(STUDY MATERIAL Opens)
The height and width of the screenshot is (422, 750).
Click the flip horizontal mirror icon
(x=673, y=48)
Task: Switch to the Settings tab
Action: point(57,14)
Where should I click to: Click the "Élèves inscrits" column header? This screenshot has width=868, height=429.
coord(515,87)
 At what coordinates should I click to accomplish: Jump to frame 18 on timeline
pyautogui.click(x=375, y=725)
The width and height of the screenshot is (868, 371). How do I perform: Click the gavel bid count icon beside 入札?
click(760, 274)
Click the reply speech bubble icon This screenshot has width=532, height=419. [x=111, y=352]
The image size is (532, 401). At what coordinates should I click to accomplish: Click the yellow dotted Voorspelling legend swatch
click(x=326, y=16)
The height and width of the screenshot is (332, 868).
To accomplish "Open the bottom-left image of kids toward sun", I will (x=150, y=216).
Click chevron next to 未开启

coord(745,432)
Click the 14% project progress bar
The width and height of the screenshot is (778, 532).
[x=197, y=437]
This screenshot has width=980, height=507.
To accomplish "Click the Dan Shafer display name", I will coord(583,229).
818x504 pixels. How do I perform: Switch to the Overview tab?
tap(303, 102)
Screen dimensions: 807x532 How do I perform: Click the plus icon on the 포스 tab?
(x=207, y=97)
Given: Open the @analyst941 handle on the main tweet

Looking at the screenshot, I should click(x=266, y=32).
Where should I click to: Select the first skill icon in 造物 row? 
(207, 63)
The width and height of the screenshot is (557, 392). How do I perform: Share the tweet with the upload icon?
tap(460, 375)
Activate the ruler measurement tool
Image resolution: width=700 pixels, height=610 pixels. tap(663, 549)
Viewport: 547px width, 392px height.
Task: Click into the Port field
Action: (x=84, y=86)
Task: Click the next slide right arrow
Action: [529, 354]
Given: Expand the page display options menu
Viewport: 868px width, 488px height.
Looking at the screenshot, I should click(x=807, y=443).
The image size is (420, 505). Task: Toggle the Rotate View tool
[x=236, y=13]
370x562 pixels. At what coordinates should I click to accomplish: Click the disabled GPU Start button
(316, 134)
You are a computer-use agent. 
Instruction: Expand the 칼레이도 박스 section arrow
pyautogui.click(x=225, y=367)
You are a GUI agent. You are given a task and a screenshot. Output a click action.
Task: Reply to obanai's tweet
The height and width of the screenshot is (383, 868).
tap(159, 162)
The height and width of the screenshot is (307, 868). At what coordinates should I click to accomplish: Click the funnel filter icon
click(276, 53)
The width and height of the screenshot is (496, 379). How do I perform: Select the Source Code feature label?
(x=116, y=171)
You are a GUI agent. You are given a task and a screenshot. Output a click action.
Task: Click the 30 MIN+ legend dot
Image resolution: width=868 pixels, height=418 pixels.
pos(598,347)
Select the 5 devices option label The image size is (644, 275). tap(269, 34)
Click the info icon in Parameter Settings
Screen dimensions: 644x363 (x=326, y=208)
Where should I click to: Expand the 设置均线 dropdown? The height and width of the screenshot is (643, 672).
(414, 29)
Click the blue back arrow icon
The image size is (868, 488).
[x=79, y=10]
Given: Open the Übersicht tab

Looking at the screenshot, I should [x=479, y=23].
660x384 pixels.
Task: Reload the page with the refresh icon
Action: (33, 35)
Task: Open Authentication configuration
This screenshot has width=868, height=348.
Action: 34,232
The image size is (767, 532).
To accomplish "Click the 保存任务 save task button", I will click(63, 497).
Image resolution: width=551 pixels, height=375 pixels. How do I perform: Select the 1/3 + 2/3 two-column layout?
(STUDY MATERIAL Closes)
Set down every entry once more, exactly as it was written above.

The height and width of the screenshot is (422, 750).
Click the flip horizontal mirror icon
(x=673, y=48)
Task: Switch to the Settings tab
Action: point(57,14)
Where should I click to: Click the "Élèves inscrits" column header? This screenshot has width=868, height=429.
coord(515,87)
 At what coordinates should I click to accomplish: Jump to frame 18 on timeline
pyautogui.click(x=375, y=725)
The width and height of the screenshot is (868, 371). How do I perform: Click the gavel bid count icon beside 入札?
click(760, 274)
Click the reply speech bubble icon This screenshot has width=532, height=419. [x=111, y=352]
The image size is (532, 401). At what coordinates should I click to accomplish: Click the yellow dotted Voorspelling legend swatch
click(x=326, y=16)
The height and width of the screenshot is (332, 868).
To accomplish "Open the bottom-left image of kids toward sun", I will (x=150, y=216).
Click chevron next to 未开启

coord(745,432)
Click the 14% project progress bar
The width and height of the screenshot is (778, 532).
[x=197, y=437]
This screenshot has width=980, height=507.
To accomplish "Click the Dan Shafer display name", I will coord(583,229).
818x504 pixels. How do I perform: Switch to the Overview tab?
tap(303, 102)
Screen dimensions: 807x532 How do I perform: Click the plus icon on the 포스 tab?
(x=207, y=97)
Given: Open the @analyst941 handle on the main tweet

Looking at the screenshot, I should click(x=266, y=32).
Where should I click to: Select the first skill icon in 造物 row? 
(207, 63)
The width and height of the screenshot is (557, 392). How do I perform: Share the tweet with the upload icon?
tap(460, 375)
Activate the ruler measurement tool
Image resolution: width=700 pixels, height=610 pixels. tap(663, 549)
Viewport: 547px width, 392px height.
Task: Click into the Port field
Action: (x=84, y=86)
Task: Click the next slide right arrow
Action: [529, 354]
Given: Expand the page display options menu
Viewport: 868px width, 488px height.
Looking at the screenshot, I should click(x=807, y=443).
The image size is (420, 505). Task: Toggle the Rotate View tool
[x=236, y=13]
370x562 pixels. At what coordinates should I click to accomplish: Click the disabled GPU Start button
(316, 134)
You are a computer-use agent. 
Instruction: Expand the 칼레이도 박스 section arrow
pyautogui.click(x=225, y=367)
You are a GUI agent. You are given a task and a screenshot. Output a click action.
Task: Reply to obanai's tweet
The height and width of the screenshot is (383, 868).
tap(159, 162)
The height and width of the screenshot is (307, 868). At what coordinates should I click to accomplish: Click the funnel filter icon
click(276, 53)
The width and height of the screenshot is (496, 379). How do I perform: Select the Source Code feature label?
(x=116, y=171)
You are a GUI agent. You are given a task and a screenshot. Output a click action.
Task: Click the 30 MIN+ legend dot
Image resolution: width=868 pixels, height=418 pixels.
pos(598,347)
Select the 5 devices option label The image size is (644, 275). tap(269, 34)
Click the info icon in Parameter Settings
Screen dimensions: 644x363 (x=326, y=208)
Where should I click to: Expand the 设置均线 dropdown? The height and width of the screenshot is (643, 672).
(414, 29)
Click the blue back arrow icon
The image size is (868, 488).
[x=79, y=10]
Given: Open the Übersicht tab

Looking at the screenshot, I should [x=479, y=23].
660x384 pixels.
Task: Reload the page with the refresh icon
Action: (33, 35)
Task: Open Authentication configuration
This screenshot has width=868, height=348.
Action: 34,232
The image size is (767, 532).
To accomplish "Click the 保存任务 save task button", I will click(63, 497).
Image resolution: width=551 pixels, height=375 pixels. How do I perform: Select the 1/3 + 2/3 two-column layout?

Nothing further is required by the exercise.